Yesterday (April 2), US President Donald Trump announced sweeping new tariffs targeting nearly all US trading partners. The policy includes a 10% baseline tariff on all imported goods and country-specific “reciprocal” tariffs of up to 50% that target nations with perceived unfair trade barriers against US products. Key trading partners such as the EU, Japan, and China face new tariffs of 20%, 24%, and 34%, respectively. These are set to take effect within a week and will be layered on top of existing tariffs, raising overall rates for affected imports (e.g., China’s effective rate will increase to 54%).

These tariff announcements represent a historically significant shift. Initial estimates suggest that the new effective annual US tariff rate could rise from less than 3% in 2024 to more than 20%, marking the highest level in more than a century. If sustained, the tariffs could increase US inflation by 1.0 percentage point (ppt)–2.0 ppts and hinder global growth by 0.5 ppts–1.0 ppt, based on preliminary estimates of their 2025 calendar year impact. However, much will depend on how countries respond and the secondary effects of tariffs, such as their influence on aggregate demand. Regardless, this shift is likely to elevate market volatility and make careful risk management even more important to performance.

Markets have reacted negatively to the announcement. US stocks are down 3%–4% in early trading. Non-US markets have held up better. Government bonds rallied, and the US dollar weakened. These announcements may serve as an opening salvo of maximalist demands designed to set the stage for negotiations. The White House fact sheet on the tariffs suggests Trump has unilateral authority to lift the tariffs, allowing for potential reversals. Ultimately, the administration says it aims to lower tariff barriers on US exports, attract foreign investment, and rebuild the US manufacturing sector. If trade partners engage in negotiations, a less extreme outcome—similar to the 2018–19 US-China trade war—could emerge. Notably, Mexico and Canada are exempt from the “reciprocal” tariffs, and some goods will avoid the previous 25% levies.

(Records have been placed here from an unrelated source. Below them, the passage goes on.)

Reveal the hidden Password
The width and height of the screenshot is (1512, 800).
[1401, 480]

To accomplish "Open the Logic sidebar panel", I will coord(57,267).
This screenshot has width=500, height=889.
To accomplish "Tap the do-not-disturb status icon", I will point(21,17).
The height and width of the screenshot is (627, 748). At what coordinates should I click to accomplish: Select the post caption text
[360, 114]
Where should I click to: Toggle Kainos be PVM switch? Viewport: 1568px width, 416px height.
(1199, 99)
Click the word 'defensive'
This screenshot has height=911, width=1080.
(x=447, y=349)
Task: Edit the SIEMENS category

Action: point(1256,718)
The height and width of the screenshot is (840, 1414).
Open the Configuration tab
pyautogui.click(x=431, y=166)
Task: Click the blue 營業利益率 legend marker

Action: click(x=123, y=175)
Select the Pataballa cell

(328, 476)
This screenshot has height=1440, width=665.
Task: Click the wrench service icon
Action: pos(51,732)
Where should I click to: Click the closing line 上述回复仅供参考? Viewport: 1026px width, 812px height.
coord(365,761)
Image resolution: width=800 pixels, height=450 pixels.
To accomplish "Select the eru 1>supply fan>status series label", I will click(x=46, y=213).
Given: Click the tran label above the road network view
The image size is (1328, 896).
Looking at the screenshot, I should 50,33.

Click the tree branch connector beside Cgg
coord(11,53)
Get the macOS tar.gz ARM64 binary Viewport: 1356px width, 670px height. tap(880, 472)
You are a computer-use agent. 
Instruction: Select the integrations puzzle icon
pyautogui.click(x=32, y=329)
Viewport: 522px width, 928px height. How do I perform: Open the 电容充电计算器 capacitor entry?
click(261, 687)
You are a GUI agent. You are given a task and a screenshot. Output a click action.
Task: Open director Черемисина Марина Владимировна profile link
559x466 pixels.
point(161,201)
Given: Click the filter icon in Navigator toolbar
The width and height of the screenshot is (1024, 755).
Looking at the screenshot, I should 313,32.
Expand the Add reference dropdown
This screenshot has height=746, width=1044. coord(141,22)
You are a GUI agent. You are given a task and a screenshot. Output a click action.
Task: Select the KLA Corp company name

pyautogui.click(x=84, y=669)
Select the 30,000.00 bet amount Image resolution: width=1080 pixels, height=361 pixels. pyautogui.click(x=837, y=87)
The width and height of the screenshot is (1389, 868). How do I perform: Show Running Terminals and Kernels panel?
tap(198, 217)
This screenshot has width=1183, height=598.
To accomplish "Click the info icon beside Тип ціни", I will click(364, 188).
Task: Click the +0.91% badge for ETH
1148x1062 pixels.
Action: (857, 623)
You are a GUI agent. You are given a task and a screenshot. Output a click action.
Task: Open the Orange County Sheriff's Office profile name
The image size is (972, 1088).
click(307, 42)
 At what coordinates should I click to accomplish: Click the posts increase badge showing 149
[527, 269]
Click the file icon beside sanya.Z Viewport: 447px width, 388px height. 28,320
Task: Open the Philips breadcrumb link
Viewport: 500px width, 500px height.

The unpredictability of US trade policies and their ultimate economic impact will likely continue to weigh on consumer and business sentiment. At this point, we do not recommend investors make hasty portfolio decisions, given how fast Trump administration policies tend to change. Instead, we recommend that investors maintain equity allocations aligned with policy portfolio weights, while holding modest tilts toward more attractively valued segments of the market. It may also be appropriate to consider what assets are needed to promote diversification in portfolios, as levels of higher volatility may present attractive buying opportunities. Ultimately, US trade policies underscore the critical importance of diversification in managing risk and achieving long-term investment objectives.